> **DIRECTIVE**:
Return the stretch of items from the line containing "Click the forward" through the line containing "Open the Y-Axis", repeated exactly as they appear, including both of those lines.

━━━━━ DATASET RECORDS ━━━━━

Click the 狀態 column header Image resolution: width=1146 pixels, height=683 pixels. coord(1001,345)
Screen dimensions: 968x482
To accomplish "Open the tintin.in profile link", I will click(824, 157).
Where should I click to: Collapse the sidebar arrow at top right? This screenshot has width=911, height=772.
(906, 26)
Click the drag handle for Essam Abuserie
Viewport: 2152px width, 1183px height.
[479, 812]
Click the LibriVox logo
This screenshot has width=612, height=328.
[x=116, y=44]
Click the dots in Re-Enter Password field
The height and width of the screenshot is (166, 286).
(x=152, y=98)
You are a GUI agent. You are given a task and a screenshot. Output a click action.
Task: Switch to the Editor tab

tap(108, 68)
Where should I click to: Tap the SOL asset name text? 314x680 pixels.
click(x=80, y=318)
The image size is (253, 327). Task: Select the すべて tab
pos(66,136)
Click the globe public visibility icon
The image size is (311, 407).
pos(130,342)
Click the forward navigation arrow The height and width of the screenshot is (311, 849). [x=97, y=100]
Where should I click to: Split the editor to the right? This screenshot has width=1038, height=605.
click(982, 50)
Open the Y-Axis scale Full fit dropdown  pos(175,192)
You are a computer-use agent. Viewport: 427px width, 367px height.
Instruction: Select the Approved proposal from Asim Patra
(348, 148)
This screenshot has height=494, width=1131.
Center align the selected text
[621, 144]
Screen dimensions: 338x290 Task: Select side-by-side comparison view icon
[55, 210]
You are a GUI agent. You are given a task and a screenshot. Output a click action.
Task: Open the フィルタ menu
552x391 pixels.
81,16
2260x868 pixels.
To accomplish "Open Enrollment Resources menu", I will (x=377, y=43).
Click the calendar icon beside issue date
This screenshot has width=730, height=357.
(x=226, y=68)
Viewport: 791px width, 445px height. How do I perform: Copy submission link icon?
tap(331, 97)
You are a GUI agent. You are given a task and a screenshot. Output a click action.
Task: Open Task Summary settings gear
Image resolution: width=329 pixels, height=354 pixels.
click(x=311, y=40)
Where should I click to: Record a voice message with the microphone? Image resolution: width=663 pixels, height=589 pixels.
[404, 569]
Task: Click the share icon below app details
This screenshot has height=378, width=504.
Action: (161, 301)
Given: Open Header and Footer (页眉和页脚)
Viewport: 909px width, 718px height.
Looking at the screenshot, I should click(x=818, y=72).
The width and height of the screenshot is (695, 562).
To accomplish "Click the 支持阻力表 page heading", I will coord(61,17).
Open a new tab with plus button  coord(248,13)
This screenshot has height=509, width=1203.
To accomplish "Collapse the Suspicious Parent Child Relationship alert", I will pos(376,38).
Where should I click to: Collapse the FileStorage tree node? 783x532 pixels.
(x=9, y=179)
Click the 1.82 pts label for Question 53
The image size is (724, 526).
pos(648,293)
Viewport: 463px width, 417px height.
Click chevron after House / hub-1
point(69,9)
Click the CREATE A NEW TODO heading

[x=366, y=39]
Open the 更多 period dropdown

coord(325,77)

━━━━━

> **SOLUTION FOR THIS TASK**:
Click the forward navigation arrow The height and width of the screenshot is (311, 849). [x=97, y=100]
Where should I click to: Split the editor to the right? This screenshot has width=1038, height=605.
click(982, 50)
Open the Y-Axis scale Full fit dropdown  pos(175,192)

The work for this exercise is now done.